La taxe foncière est-elle différente ?
Non. La taxe foncière est due par le propriétaire quel que soit le type de location. En revanche, en LMNP au réel, elle est une charge déductible du résultat BIC. En revenus fonciers réels, elle est également déductible.
Étapes concrètes pour avancer dans votre réflexion
- Évaluez votre situation personnelle : Quelle est votre TMI actuelle ? Avez-vous d'autres revenus fonciers ? Quelle est la durée de détention envisagée ? Ces éléments conditionnent l'impact fiscal réel de chaque option.
- Vérifiez le contexte local : Votre bien est-il en zone tendue ? L'encadrement des loyers s'applique-t-il ? Quelle est la demande locative locale pour du meublé vs du vide ? Consultez le site de l'ANIL (Agence Nationale pour l'Information sur le Logement) pour les informations locales.

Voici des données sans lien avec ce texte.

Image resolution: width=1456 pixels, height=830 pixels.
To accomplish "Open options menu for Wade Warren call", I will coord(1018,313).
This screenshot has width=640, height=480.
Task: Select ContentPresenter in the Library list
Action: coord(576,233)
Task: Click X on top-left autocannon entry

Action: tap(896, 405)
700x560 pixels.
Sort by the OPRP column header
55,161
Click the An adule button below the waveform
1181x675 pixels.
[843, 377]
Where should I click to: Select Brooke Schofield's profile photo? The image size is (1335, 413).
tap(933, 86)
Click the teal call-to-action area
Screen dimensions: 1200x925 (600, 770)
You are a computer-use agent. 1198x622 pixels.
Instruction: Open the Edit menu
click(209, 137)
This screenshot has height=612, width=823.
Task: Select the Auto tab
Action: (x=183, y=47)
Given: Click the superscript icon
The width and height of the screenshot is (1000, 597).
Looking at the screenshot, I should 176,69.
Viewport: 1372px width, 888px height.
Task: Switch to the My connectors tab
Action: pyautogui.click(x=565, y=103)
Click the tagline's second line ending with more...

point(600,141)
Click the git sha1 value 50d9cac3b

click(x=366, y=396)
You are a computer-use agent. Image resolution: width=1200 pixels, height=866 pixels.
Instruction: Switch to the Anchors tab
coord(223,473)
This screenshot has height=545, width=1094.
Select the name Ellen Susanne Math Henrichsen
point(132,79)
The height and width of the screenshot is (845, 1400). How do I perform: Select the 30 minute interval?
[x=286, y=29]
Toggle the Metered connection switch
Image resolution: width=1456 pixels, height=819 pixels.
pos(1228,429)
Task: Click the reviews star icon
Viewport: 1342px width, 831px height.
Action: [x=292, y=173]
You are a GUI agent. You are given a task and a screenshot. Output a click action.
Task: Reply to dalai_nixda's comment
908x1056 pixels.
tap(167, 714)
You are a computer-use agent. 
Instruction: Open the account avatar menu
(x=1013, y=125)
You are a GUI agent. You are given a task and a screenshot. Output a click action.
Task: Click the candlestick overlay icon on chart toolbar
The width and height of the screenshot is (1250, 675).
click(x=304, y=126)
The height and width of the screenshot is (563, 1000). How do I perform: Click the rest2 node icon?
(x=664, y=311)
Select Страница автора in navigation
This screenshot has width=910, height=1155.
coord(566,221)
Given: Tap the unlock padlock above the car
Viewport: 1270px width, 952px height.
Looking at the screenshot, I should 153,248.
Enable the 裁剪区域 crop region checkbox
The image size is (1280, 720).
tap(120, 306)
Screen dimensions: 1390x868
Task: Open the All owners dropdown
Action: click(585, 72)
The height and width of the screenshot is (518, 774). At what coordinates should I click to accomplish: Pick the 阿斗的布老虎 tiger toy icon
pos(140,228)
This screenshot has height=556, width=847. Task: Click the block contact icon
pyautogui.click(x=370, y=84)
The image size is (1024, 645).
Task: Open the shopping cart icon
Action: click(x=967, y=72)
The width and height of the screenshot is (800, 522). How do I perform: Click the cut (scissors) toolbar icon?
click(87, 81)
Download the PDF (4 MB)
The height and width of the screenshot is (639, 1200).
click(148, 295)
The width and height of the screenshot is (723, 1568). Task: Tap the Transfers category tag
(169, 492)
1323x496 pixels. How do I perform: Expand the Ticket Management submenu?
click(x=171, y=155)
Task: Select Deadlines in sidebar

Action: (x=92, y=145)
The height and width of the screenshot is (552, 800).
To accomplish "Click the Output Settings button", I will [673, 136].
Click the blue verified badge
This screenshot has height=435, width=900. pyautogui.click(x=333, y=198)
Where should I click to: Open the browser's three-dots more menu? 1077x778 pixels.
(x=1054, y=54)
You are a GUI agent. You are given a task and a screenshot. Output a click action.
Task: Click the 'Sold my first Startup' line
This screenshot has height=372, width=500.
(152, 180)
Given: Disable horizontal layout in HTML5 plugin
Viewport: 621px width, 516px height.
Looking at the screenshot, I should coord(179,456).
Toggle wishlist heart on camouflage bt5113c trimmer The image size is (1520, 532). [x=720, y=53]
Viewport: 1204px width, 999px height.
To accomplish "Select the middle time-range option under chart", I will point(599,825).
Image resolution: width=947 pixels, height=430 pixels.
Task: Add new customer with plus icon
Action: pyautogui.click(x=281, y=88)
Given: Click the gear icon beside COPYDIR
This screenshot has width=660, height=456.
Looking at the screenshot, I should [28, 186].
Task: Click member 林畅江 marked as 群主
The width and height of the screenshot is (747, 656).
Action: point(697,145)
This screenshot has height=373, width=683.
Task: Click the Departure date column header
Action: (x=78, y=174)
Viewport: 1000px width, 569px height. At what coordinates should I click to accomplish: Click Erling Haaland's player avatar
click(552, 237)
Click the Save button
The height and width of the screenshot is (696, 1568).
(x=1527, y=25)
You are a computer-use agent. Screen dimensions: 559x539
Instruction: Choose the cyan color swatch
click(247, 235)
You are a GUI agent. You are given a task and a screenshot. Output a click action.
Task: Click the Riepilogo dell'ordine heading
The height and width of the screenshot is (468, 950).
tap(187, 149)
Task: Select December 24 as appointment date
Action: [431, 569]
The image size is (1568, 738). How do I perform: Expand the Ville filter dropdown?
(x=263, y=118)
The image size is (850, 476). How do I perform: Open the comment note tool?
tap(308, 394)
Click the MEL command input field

- Simulez les deux options : Demandez à un expert-comptable ou à un notaire pour comparer les flux nets après fiscalité sur plusieurs années, en intégrant la réforme 2025 sur les amortissements et les frais de gestion spécifiques à chaque régime.
- Consultez un professionnel agréé : Notaire, expert-comptable spécialisé en immobilier ou conseiller en gestion de patrimoine (CGP) enregistré à l'ORIAS peuvent analyser votre situation complète (revenus, patrimoine, horizon, projets) avant toute décision.
- Lisez les textes de référence : La fiche pratique de Service-Public.fr sur les baux meublés et vides, ainsi que le BOFiP pour le régime BIC des loueurs en meublé, sont librement accessibles et constituent des sources officielles à jour.
1. Bail : 3 ans minimum en vide, 1 an en meublé (préavis bailleur : 6 mois vs 3 mois).
2. Dépôt de garantie : 1 mois en vide, 2 mois en meublé.
3. Fiscalité : revenus fonciers (vide) vs BIC (meublé) — deux catégories distinctes avec des régimes micro et réel différents.
4. Amortissement : uniquement disponible en meublé au réel BIC, mais partiellement neutralisé à la cession depuis 2025.
5. Gestion : la location meublée demande plus d'investissement initial et une comptabilité commerciale au réel, mais offre plus de flexibilité sur le bail.
Le choix optimal dépend de votre situation personnelle. Consultez un professionnel avant toute décision.